Dr. Van Biesen: Yes, that’s what I showed in one of the first slides. So because of their ESRD they have an upregulation of their DLS-like structures and because of that their intracellular sodium content will increase and because of that they will become higher water content. With regards to the amount of sodium intake I think for normal PD patients what we say is that they should eat low salt and try to avoid it as much as possible and mostly they end with something like 2, 3, 4 g/day. This is realistic less than that it becomes more torture than real evidence based and probably it’s not good because then if you go lower than that you might risk to also upregulate your RAS system where there’s also not many beneficial things to be expected from that. So I think 3-4 g should be an acceptable range unless Ray you have another opinion on that?

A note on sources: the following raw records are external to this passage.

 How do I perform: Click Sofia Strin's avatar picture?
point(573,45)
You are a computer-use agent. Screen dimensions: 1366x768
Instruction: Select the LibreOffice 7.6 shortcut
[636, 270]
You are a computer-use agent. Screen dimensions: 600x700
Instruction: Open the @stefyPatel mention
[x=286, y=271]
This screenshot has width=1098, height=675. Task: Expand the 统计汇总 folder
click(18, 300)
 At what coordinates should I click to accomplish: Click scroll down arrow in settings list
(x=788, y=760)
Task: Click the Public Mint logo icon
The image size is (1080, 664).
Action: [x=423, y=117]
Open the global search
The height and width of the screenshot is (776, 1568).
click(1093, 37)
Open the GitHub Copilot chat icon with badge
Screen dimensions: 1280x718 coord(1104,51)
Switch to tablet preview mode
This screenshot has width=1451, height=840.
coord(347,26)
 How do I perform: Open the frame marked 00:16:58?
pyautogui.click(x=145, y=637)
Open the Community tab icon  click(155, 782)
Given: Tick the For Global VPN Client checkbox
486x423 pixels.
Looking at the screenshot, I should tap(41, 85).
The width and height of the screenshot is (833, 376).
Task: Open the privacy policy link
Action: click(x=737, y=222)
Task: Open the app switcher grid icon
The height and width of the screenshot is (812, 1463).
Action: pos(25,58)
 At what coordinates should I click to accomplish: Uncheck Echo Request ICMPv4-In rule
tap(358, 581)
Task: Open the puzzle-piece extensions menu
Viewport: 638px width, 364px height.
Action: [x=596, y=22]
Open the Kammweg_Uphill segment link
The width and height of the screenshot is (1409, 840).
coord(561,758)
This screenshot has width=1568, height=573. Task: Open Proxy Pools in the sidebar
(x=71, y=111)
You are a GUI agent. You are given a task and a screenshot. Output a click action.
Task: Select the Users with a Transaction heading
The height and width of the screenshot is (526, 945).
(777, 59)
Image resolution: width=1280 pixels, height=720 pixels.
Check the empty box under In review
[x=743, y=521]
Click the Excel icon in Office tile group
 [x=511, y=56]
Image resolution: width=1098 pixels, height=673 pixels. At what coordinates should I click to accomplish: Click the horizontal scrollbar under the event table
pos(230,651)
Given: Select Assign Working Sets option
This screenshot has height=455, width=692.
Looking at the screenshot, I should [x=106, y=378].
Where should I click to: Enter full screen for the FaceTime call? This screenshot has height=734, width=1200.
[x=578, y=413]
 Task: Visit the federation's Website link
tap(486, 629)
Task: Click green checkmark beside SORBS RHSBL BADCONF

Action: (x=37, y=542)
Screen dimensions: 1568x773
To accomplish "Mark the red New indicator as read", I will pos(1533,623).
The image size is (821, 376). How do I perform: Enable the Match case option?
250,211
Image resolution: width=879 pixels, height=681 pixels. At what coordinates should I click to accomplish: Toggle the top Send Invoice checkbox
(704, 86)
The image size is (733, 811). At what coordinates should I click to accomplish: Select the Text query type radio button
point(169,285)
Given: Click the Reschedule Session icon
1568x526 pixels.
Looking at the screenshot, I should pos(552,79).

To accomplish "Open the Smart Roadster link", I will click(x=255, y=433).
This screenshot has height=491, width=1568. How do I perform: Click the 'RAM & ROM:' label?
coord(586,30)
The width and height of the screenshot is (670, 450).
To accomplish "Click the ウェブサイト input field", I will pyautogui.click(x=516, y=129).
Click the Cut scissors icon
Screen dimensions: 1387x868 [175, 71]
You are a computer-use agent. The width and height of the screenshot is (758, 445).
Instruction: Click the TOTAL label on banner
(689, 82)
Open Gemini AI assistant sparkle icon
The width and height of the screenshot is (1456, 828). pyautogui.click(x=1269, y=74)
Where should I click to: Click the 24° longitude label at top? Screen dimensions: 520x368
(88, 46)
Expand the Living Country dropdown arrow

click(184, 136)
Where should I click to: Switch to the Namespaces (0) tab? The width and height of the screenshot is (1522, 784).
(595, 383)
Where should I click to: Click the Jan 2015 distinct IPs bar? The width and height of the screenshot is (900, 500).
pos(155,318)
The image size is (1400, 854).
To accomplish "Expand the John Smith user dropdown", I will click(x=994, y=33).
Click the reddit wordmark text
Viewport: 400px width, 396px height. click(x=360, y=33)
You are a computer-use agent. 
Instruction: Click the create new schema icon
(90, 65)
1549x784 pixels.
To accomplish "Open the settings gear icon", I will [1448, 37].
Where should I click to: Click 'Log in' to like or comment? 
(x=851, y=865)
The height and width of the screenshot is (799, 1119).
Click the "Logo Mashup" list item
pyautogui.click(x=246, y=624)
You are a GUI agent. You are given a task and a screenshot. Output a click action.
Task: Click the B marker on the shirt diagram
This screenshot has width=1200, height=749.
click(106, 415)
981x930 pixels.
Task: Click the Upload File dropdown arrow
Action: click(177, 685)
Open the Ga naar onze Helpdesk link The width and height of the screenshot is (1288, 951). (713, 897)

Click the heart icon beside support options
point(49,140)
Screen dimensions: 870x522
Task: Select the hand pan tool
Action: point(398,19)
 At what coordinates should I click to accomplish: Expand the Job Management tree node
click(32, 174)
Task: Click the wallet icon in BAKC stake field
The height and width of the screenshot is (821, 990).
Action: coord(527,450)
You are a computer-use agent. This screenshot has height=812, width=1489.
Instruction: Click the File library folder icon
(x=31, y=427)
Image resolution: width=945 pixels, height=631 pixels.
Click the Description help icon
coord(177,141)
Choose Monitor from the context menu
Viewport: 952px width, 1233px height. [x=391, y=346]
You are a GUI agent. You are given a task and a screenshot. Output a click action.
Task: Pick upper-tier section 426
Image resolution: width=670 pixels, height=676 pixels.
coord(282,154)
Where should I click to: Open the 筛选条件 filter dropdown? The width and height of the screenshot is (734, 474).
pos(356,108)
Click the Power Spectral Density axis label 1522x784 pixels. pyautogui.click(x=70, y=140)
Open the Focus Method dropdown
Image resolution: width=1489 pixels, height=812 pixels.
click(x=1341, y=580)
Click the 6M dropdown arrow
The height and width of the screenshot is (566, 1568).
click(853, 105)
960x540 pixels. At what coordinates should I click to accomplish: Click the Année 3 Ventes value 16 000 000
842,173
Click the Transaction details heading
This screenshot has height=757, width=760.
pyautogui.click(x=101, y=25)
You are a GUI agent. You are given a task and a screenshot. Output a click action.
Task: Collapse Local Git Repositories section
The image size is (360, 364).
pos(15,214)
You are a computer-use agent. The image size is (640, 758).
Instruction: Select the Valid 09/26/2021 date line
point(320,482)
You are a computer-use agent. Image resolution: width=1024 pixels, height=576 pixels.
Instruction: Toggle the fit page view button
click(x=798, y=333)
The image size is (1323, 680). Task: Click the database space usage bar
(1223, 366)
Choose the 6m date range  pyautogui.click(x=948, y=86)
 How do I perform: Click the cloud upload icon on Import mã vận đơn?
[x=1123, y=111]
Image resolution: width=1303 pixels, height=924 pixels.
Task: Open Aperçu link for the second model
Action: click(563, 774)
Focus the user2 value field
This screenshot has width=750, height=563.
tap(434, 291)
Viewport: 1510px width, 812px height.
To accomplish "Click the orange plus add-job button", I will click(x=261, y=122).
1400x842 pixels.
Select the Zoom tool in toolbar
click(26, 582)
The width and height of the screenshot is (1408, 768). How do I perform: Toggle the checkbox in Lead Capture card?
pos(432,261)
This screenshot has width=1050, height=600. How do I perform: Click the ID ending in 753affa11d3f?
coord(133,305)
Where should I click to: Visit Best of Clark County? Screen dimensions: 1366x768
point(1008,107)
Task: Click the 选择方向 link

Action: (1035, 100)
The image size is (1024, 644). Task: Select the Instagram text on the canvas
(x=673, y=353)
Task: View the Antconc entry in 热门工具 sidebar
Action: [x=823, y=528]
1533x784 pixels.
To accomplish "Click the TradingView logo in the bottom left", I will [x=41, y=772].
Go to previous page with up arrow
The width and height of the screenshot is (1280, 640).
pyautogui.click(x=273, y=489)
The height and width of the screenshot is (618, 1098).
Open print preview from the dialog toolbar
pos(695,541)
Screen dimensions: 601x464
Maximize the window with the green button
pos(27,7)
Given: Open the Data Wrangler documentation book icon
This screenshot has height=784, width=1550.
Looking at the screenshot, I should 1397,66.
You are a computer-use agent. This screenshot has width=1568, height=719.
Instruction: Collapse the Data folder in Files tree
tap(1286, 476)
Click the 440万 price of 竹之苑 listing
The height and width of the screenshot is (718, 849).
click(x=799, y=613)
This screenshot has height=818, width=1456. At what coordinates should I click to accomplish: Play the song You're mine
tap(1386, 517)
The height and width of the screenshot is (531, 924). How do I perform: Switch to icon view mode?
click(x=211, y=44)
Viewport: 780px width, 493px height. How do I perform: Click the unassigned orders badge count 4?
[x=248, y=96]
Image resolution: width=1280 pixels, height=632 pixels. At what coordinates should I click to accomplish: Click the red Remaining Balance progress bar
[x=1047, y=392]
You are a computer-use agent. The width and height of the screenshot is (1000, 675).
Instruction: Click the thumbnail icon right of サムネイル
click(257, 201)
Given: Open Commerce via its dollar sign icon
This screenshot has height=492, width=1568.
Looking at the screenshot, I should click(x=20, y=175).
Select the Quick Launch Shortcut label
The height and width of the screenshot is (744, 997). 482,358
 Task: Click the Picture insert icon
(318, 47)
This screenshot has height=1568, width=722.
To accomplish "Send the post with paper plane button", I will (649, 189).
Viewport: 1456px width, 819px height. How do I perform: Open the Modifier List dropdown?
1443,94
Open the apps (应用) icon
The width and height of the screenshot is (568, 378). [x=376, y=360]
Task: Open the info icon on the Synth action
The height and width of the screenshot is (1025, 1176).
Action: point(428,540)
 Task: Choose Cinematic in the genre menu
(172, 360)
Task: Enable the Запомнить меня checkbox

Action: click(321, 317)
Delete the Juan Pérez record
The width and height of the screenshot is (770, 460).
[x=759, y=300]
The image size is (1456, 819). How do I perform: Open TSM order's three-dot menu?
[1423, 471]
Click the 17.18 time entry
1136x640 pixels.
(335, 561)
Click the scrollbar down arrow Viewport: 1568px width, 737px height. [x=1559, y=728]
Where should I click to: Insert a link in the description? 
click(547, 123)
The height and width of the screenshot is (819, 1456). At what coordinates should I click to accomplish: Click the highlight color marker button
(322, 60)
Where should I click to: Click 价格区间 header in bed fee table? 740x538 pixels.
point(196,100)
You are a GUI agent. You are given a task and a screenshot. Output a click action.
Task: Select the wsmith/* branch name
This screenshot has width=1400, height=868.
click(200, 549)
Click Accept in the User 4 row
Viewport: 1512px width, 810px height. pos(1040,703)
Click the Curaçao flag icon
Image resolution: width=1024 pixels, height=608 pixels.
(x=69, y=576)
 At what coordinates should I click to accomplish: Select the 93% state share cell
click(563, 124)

Question: No, but probably the amount of salt that should be taken daily is quite different in general. Patients on APD versus patients on CAPD because these last ones are much more able to eliminate salt. The key in salt elimination is determined by the transference of…

Dr. Van Biesen: Yes that was very clearly shown by some people form Spain, I think Carrera that showed that indeed APD patients get less removal of salt because probably related to the sodium sieving effects. If they have too many short cycles, they remove water but not salt.